In the theory of dense graphs on {n} vertices, where {n} is large, a fundamental role is played by the Szemerédi regularity lemma:

Lemma 1 (Regularity lemma, standard version) Let {G = (V,E)} be a graph on {n} vertices, and let {\epsilon > 0} and {k_0 \geq 0}. Then there exists a partition of the vertices {V = V_1 \cup \ldots \cup V_k}, with {k_0 \leq k \leq C(k_0,\epsilon)} bounded below by {k_0} and above by a quantity {C(k_0,\epsilon)} depending only on {k_0, \epsilon}, obeying the following properties:

  • (Equitable partition) For any {1 \leq i,j \leq k}, the cardinalities {|V_i|, |V_j|} of {V_i} and {V_j} differ by at most {1}.
  • (Regularity) For all but at most {\epsilon k^2} pairs {1 \leq i < j \leq k}, the portion of the graph {G} between {V_i} and {V_j} is {\epsilon}-regular in the sense that one has

    \displaystyle  |d( A, B ) - d( V_i, V_j )| \leq \epsilon

    for any {A \subset V_i} and {B \subset V_j} with {|A| \geq \epsilon |V_i|, |B| \geq \epsilon |V_j|}, where {d(A,B) := |E \cap (A \times B)|/|A| |B|} is the density of edges between {A} and {B}.

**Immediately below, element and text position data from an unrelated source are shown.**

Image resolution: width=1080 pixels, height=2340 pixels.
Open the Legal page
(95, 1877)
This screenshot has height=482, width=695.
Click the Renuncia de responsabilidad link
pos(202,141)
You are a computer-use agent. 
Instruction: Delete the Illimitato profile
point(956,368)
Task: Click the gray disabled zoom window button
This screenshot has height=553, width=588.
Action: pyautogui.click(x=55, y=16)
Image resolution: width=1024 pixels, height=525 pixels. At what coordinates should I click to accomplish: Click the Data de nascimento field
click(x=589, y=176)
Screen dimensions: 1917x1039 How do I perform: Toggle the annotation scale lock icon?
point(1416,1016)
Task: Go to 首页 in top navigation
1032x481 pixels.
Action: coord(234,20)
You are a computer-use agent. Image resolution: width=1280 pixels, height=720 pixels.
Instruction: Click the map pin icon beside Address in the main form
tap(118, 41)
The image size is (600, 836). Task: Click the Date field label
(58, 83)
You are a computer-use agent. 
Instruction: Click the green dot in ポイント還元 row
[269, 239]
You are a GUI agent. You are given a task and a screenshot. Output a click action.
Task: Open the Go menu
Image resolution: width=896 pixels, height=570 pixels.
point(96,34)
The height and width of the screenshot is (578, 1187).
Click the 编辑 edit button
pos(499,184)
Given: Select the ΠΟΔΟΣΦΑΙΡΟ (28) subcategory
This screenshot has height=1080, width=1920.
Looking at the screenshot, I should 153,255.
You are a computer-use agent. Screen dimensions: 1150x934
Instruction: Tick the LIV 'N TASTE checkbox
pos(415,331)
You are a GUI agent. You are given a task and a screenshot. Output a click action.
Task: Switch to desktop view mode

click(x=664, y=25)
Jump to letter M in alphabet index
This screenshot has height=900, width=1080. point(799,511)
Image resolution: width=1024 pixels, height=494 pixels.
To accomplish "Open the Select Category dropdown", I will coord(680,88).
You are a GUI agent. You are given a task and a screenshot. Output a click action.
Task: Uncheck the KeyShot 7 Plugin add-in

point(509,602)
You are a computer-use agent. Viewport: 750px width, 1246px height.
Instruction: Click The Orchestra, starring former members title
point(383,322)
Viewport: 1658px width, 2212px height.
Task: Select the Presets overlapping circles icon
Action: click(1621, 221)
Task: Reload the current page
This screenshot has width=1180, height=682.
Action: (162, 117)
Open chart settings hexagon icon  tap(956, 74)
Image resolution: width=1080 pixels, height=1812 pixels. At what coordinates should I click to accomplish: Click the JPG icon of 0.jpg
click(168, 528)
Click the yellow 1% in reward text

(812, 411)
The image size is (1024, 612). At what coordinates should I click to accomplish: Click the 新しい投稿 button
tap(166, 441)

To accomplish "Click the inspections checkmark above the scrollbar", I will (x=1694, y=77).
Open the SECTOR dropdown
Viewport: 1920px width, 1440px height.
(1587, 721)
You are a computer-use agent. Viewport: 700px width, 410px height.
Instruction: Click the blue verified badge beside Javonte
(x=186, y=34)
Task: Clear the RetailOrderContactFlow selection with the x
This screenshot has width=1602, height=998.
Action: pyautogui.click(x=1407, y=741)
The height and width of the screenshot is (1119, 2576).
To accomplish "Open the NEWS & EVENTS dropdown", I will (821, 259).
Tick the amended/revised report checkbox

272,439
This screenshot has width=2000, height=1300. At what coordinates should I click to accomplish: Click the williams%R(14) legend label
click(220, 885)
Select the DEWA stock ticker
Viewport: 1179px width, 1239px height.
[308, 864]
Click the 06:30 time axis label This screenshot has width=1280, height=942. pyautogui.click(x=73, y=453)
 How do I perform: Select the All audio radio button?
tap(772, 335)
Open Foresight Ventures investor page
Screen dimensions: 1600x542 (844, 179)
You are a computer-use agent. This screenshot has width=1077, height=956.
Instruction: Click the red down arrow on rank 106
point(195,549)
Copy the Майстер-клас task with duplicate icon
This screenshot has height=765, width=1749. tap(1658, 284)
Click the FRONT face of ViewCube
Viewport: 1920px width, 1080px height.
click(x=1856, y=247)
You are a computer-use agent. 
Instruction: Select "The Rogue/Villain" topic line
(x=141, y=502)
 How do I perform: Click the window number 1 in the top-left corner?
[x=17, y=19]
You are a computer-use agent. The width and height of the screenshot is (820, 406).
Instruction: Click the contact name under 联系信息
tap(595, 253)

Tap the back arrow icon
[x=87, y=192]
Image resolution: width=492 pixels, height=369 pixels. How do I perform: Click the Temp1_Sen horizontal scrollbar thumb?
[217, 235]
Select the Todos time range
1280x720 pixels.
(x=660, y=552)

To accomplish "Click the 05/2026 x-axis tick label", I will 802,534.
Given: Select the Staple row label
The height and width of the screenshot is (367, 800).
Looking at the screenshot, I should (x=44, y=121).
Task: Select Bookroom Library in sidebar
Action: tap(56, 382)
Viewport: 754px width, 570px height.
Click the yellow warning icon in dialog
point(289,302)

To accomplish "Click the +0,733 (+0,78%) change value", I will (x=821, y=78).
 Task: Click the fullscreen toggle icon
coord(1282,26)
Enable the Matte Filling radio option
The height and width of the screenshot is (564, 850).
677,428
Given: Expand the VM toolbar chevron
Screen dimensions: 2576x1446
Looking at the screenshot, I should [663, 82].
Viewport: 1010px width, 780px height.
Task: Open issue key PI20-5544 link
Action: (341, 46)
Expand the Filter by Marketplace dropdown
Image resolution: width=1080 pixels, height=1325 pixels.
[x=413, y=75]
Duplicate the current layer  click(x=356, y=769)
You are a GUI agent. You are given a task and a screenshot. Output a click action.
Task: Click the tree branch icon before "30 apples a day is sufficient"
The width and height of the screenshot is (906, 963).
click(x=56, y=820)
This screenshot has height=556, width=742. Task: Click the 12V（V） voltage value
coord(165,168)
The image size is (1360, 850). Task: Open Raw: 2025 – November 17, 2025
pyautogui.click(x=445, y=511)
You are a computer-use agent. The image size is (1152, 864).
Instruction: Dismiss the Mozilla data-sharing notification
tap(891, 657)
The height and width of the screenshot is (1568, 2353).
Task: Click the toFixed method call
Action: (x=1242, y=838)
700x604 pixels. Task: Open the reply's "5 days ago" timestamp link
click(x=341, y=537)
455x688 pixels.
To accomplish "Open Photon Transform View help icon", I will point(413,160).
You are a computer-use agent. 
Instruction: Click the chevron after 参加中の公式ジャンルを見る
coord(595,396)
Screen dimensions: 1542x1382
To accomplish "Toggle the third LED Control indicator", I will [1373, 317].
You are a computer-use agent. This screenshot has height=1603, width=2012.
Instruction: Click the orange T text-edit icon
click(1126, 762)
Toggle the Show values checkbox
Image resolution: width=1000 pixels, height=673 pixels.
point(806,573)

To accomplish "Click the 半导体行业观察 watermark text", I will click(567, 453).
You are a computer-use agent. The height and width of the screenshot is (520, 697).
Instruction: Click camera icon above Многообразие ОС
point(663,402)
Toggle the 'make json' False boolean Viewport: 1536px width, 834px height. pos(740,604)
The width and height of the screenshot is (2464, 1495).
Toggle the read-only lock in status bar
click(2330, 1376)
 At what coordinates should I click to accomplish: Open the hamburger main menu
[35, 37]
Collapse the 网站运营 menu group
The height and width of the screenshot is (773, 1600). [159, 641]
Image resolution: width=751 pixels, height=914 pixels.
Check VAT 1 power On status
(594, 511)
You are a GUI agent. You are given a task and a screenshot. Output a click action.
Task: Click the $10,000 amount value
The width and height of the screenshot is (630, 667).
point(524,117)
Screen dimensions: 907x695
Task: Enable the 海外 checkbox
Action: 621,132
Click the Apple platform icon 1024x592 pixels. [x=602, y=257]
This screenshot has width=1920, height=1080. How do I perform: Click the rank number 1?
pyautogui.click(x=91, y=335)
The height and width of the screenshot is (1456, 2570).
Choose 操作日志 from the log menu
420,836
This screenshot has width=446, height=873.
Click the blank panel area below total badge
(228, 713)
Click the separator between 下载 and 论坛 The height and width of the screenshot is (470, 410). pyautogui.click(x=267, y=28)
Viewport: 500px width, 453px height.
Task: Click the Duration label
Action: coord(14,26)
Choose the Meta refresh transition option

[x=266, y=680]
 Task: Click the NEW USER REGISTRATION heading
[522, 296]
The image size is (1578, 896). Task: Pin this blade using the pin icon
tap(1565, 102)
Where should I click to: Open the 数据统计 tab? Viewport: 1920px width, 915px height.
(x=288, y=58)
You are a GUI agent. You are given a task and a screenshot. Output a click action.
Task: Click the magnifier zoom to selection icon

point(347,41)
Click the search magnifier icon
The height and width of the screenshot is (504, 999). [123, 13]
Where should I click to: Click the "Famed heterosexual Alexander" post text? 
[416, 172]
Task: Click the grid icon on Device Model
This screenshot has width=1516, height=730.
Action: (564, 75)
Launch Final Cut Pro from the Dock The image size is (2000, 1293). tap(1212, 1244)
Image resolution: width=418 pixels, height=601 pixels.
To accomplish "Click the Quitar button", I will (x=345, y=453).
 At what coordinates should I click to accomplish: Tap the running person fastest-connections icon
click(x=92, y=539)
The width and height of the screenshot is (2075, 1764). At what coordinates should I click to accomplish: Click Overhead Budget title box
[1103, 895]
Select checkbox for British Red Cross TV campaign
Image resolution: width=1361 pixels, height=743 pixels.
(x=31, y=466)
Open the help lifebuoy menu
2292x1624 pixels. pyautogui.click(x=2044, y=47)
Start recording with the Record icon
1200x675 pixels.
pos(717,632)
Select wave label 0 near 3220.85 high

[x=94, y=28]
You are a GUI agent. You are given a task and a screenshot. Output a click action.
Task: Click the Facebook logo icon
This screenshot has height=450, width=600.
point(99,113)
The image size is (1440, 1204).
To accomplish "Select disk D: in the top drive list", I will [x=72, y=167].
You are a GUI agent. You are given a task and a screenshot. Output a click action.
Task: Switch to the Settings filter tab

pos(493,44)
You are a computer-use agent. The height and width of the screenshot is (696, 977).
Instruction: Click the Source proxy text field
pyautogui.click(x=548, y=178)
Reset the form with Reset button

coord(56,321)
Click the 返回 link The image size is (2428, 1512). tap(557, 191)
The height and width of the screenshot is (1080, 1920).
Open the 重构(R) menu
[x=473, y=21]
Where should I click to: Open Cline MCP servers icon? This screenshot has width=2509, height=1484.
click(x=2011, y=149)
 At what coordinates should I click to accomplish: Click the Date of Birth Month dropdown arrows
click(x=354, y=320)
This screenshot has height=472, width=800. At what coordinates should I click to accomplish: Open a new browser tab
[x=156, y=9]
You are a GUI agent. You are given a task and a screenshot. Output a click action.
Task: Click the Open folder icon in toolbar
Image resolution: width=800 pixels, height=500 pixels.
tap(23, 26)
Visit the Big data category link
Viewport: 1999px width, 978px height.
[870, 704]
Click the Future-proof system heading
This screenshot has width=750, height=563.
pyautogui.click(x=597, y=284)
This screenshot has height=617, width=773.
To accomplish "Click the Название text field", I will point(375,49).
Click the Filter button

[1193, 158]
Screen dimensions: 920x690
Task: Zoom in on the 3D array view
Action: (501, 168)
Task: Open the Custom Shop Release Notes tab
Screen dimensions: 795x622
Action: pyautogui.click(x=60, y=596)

This lemma becomes useful in the regime when {n} is very large compared to {k_0} or {1/\epsilon}, because all the conclusions of the lemma are uniform in {n}. Very roughly speaking, it says that “up to errors of size {\epsilon}“, a large graph can be more or less described completely by a bounded number of quantities {d(V_i, V_j)}. This can be interpreted as saying that the space of all graphs is totally bounded (and hence precompact) in a suitable metric space, thus allowing one to take formal limits of sequences (or subsequences) of graphs; see for instance this paper of Lovasz and Szegedy for a discussion.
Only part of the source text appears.